Entrando ya en mi lista personal de lo más destacable del año, en un principio esta temporada no me pareció nada espectacular, pero dejando reposar las obras más llamativas e indagando con un poco de paciencia y buena vista he de decir que mi opinión se ha vuelto mucho más favorable. Tenemos mucha variedad en estilos, compositores de gran calidad pero de fama menor, otros que poco a poco van demostrando que valen mucho y alguna nueva promesa. El veterano Howard Shore, músico que no ha sido famoso hasta El Señor de los Anillos, nos deleita con Eastern Promises. Nos llega Medal of Honor: Airborne de la mano de Michael Giacchino, siendo otra espléndida aportación al mundo de los videojuegos. Marco Beltrami ofrece la espectacular 3:10 to Yuma, su primera obra con gran repercusión. Philippe Rombi, autor que parece seguir los pasos de Alexandre Desplat, se da a conocer con la clasicista Angel. El desconocido David Shire nos trae la tenebrosa Zodiac. En el mundo de la televisión encontramos Doctor Who: Series 3, excelente partitura de Murray Gold. Y el ya consagrado Dario Marianelli nos regala Atonement, si bien me parece que ha sido sobrevalorada en exceso, quiza por culpa de la popularidad de la película.

¿La mejor del año? Tendría que elegir entre Eastern Promises de Howard Shore y 3:10 to Yuma de Marco Beltrami, y me decantaría por la primera, aunque las dos son magníficas y se complementan muy bien. Una es una muestra perfecta de cómo hacer una banda sonora de acción que no cae en el ruido y los rellenos electrónicos, sino que es sumamente expresiva y rebosa de temas espléndidos, además de ser una fantástica aproximación a un género muy gastado, el western, y la otra es un ejemplo modélico de lo que debe ser una composición puesta a las órdenes de las imágenes, una partitura sublime tanto como apoyo en el retrato de los protagonistas como en la propia escenificación. En el tercer puesto, a modo de homenaje, incluyo Medal of Honor: Airborne, de Michael Giacchino. Es un videojuego sí, pero sigue siendo una banda sonora original, que es de lo que va esto. Y es exquisita.

En el lado malo, dos trabajos que han resultado sorprendentemente interesantes por estilo y calidad misteriosa y desgraciadamente no han sido editados aún en disco: Sunshine, de John Murphy, y la impresionante Spider-Man 3 de Christopher Young. Se esperan con impaciencia.

Por cierto, cabe destacar un campo que en los últimos tiempos se está volviendo más que interesante: las reediciones. En esta ocasión hay piezas que se pueden considerar más jugosas que muchas de las nuevas composiciones, como las grabaciones completas de The Return of the King (El retorno del Rey, Howard Shore, 2003), y las excelentes reediciones y ediciones ampliadas de Mysterious Island (Bernard Herrmann, 1984), The Wind and the Lion (El viento y el león, Jerry Goldsmith, 1975), Around the World in 80 Days (La vuelta al mundo en 80 días, Victor Young, 1956) y Alien (Jerry Goldsmith, 1979).

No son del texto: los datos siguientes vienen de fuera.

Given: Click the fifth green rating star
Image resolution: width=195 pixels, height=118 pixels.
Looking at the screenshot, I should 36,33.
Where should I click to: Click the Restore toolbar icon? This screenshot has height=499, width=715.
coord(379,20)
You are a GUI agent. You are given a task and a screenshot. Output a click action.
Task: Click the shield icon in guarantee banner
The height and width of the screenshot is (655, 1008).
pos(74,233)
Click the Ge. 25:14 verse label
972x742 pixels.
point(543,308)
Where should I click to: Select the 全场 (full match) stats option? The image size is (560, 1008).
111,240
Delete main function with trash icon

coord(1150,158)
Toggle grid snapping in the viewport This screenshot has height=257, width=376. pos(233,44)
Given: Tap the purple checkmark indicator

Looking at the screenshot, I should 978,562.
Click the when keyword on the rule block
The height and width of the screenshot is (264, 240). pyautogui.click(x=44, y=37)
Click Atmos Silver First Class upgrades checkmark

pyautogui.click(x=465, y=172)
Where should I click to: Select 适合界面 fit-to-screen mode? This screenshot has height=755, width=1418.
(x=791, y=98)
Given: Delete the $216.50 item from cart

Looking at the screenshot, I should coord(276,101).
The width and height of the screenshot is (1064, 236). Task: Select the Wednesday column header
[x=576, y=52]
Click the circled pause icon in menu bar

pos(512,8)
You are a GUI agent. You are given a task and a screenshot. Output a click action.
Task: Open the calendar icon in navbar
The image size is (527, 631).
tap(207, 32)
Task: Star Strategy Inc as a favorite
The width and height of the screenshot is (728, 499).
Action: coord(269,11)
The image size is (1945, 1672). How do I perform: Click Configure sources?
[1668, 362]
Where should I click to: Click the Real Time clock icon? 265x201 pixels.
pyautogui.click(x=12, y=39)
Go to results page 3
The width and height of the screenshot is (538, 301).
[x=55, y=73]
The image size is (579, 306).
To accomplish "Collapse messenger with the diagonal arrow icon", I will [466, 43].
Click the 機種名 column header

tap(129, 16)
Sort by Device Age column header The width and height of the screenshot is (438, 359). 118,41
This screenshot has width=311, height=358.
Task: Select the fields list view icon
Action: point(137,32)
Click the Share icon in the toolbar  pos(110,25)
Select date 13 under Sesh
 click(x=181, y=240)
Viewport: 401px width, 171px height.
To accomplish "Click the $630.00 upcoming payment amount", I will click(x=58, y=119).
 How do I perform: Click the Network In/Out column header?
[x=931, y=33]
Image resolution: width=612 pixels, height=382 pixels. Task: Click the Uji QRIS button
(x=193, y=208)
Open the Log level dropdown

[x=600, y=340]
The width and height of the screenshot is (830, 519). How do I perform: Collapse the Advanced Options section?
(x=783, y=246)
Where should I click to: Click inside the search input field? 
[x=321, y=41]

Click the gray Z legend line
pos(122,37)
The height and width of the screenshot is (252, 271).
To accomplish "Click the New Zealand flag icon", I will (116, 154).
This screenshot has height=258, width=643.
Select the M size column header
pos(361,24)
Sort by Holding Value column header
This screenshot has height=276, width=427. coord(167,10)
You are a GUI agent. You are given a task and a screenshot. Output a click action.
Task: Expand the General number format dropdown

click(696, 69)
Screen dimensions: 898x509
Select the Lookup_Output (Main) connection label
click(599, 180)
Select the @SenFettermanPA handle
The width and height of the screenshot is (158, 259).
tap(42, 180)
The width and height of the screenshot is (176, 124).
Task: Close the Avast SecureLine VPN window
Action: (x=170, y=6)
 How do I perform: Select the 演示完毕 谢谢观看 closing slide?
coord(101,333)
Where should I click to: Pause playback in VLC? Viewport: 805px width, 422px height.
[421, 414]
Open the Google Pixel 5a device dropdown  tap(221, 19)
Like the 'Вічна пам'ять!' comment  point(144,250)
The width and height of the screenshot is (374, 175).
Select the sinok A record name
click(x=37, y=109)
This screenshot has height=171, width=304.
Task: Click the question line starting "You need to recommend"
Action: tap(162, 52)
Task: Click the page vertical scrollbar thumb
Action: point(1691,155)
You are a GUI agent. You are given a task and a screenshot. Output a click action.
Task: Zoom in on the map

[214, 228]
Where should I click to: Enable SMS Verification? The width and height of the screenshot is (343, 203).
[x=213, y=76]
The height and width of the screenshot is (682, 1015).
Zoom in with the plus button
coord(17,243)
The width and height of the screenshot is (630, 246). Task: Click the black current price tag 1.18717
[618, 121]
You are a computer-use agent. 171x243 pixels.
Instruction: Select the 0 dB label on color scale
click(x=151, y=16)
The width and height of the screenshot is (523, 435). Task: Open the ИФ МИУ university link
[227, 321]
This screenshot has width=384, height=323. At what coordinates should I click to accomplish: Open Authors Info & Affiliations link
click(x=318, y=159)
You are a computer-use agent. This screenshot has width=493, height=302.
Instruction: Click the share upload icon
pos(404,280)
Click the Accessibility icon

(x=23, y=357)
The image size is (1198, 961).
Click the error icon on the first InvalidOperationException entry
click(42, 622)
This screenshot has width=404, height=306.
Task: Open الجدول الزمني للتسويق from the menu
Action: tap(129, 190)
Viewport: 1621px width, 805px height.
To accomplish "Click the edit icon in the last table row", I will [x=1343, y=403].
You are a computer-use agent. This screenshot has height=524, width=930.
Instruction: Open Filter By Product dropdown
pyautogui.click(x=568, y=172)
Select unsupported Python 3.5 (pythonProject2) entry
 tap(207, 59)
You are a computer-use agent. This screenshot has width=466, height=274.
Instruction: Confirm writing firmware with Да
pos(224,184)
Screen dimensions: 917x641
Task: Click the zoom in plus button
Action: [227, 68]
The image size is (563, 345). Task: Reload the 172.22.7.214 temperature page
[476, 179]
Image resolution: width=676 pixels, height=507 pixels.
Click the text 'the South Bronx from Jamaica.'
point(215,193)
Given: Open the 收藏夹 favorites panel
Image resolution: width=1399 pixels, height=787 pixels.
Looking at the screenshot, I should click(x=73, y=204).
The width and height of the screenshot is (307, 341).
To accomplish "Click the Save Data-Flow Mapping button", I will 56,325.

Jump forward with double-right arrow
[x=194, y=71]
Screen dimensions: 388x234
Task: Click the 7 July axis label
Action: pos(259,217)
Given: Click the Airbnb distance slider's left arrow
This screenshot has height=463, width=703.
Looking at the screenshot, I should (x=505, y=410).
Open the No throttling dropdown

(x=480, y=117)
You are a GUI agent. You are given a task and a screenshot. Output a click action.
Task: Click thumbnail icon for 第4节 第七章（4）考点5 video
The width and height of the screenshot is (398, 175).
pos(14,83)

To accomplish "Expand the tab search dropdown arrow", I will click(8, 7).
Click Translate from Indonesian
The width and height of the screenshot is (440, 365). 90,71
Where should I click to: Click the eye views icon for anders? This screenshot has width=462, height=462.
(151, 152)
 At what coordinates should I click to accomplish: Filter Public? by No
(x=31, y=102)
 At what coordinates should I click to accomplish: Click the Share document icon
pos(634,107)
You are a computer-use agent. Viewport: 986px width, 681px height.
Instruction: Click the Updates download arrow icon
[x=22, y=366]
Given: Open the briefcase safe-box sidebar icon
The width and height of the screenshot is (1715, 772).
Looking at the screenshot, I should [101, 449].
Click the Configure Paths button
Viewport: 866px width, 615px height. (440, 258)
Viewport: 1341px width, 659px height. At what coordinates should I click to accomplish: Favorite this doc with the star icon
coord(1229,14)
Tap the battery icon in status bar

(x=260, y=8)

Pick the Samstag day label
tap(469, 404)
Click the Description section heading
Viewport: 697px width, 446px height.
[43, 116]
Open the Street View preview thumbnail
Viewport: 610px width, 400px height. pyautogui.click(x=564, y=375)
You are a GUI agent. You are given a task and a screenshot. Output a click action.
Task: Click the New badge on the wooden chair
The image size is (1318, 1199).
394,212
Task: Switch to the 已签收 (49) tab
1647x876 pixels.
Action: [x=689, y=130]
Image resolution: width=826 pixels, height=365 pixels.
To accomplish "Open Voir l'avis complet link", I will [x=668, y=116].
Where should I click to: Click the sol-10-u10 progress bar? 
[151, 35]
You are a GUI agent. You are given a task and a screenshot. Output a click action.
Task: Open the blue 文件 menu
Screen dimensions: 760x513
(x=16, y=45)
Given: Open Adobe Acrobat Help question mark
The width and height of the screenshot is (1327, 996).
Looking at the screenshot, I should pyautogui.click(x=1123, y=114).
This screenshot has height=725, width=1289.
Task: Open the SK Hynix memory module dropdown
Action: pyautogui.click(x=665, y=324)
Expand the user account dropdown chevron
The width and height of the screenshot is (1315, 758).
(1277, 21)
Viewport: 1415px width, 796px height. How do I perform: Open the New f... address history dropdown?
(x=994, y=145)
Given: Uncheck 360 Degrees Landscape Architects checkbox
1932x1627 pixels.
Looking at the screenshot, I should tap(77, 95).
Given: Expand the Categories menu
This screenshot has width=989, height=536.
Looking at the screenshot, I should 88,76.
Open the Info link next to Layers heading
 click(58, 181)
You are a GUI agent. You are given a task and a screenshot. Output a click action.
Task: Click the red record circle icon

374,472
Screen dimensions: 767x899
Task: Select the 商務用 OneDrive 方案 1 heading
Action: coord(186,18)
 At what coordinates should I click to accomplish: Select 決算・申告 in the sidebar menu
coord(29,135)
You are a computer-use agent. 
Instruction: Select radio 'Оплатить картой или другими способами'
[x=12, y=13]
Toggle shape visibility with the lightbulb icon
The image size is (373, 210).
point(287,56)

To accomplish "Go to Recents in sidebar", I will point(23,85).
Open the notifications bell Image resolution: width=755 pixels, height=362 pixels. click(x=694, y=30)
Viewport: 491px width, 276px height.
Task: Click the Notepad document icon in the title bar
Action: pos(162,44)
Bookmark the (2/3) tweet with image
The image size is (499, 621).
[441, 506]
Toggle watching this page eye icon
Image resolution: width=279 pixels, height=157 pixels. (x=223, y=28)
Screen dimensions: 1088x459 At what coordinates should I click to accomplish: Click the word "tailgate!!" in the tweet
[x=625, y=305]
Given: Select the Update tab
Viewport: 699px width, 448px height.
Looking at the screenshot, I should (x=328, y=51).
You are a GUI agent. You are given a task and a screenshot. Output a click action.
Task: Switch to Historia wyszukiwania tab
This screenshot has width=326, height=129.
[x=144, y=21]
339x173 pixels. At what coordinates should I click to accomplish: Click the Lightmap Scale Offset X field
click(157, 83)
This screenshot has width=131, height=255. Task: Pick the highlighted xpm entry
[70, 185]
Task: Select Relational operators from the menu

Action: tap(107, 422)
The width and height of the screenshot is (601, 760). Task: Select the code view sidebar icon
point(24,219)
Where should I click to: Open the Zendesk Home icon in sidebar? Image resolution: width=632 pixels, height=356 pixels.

El 2008 no puede presentarse mejor: James Horner vuelve a lo grande con la magnífica The Spiderwick Chronicles, machacada injustamente por sus detractores (como es habitual) a pesar de estar al nivel de sus mejores obras, y pronto tendremos el regreso Indiana Jones con el excelentísimo John Williams. Y es sólo el comienzo, porque luego llegará Star Trek XI de Giacchino, Hellboy II de Elfman (lástima que no siga Beltrami, pero bueno), The Happening (la última de Shyamalan, de nuevo con Newton Howard)…

Y eso es todo hasta la recapitulación del próximo año, queridos lectores.